### Available data

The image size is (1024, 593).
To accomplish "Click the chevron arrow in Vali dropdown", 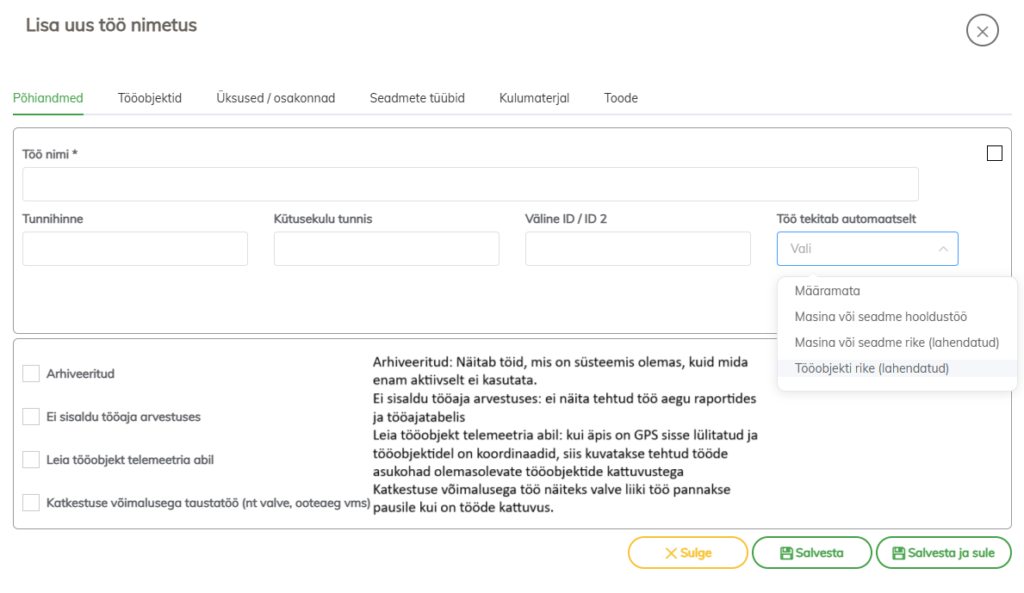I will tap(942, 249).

######
### Available data

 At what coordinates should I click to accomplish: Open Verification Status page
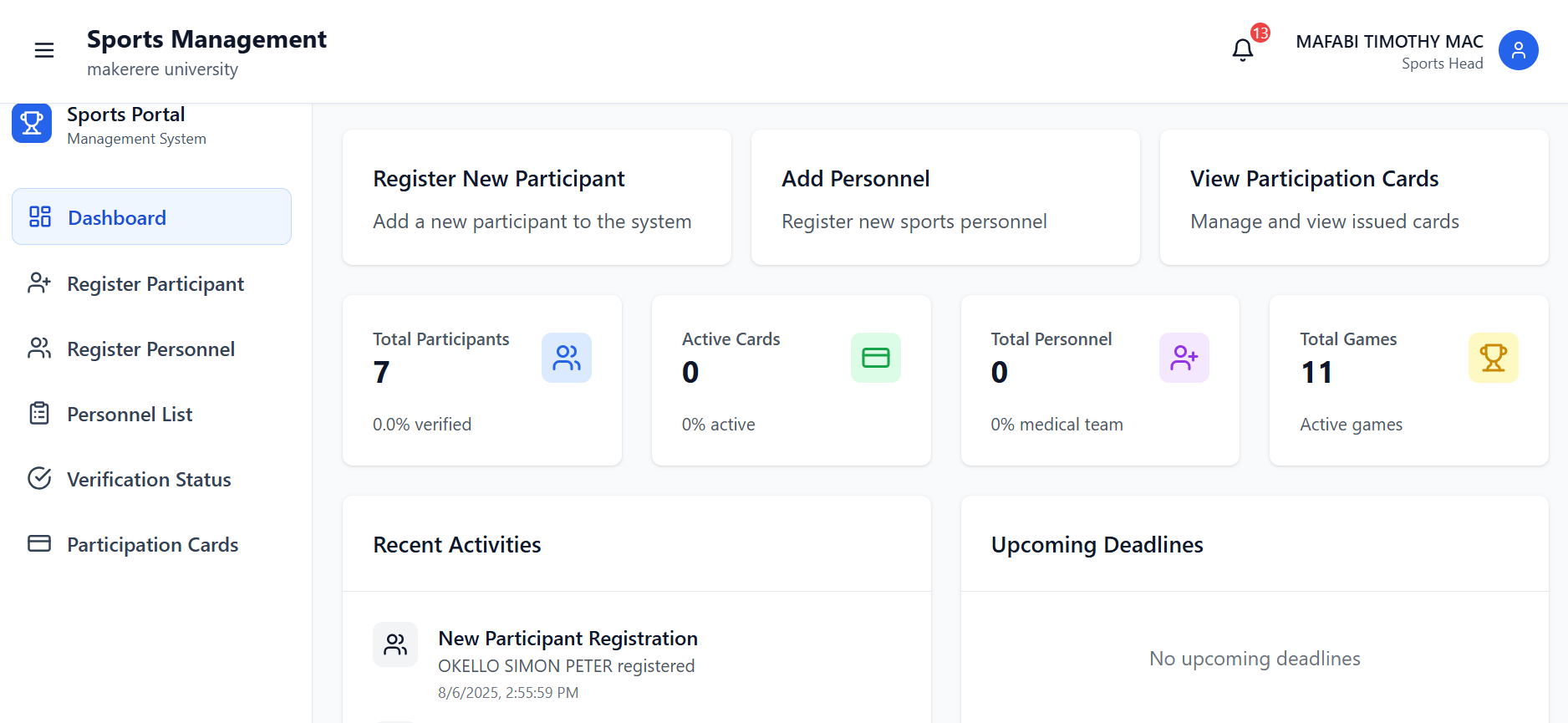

######
### Available data

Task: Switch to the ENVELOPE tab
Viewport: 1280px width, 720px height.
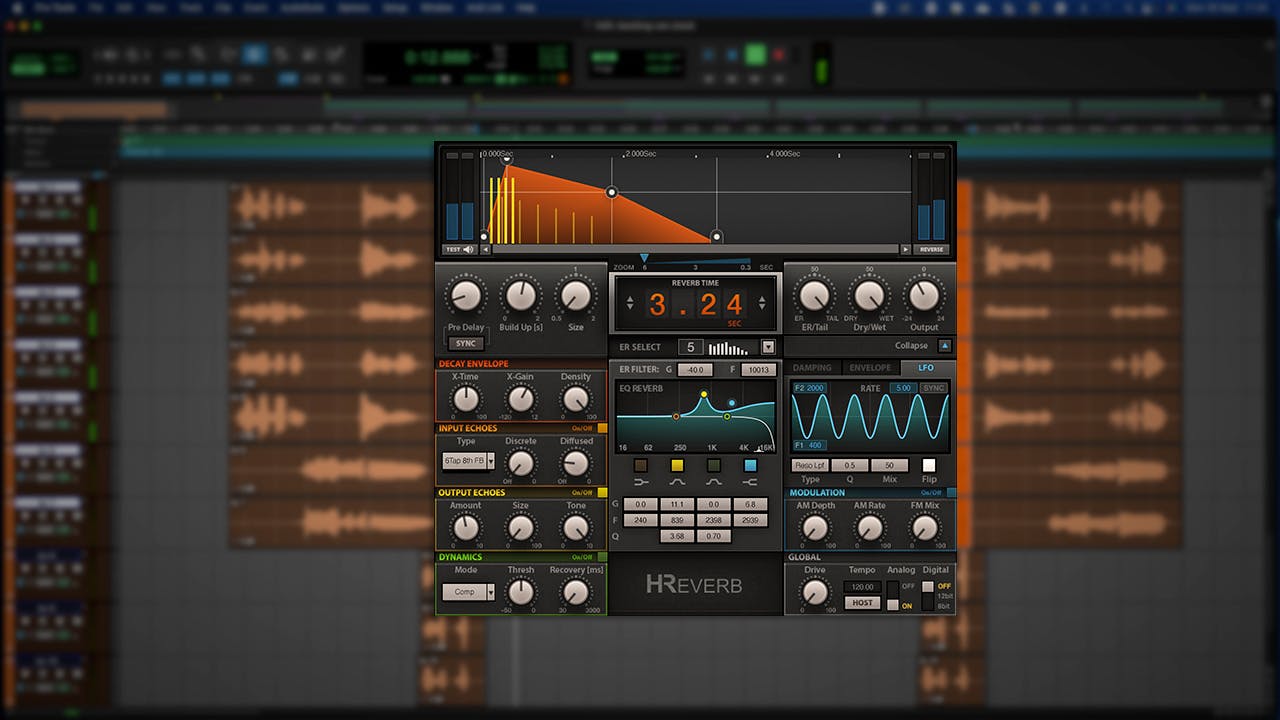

######

## [Description of the task]
Send back exactly the lines of the listing above starting at the one with "Task: Switch to the ENVELOPE tab" and ending at the one with "Viewport: 1280px width, 720px height.", inclusive, and no others.

## [Exercise response]
Task: Switch to the ENVELOPE tab
Viewport: 1280px width, 720px height.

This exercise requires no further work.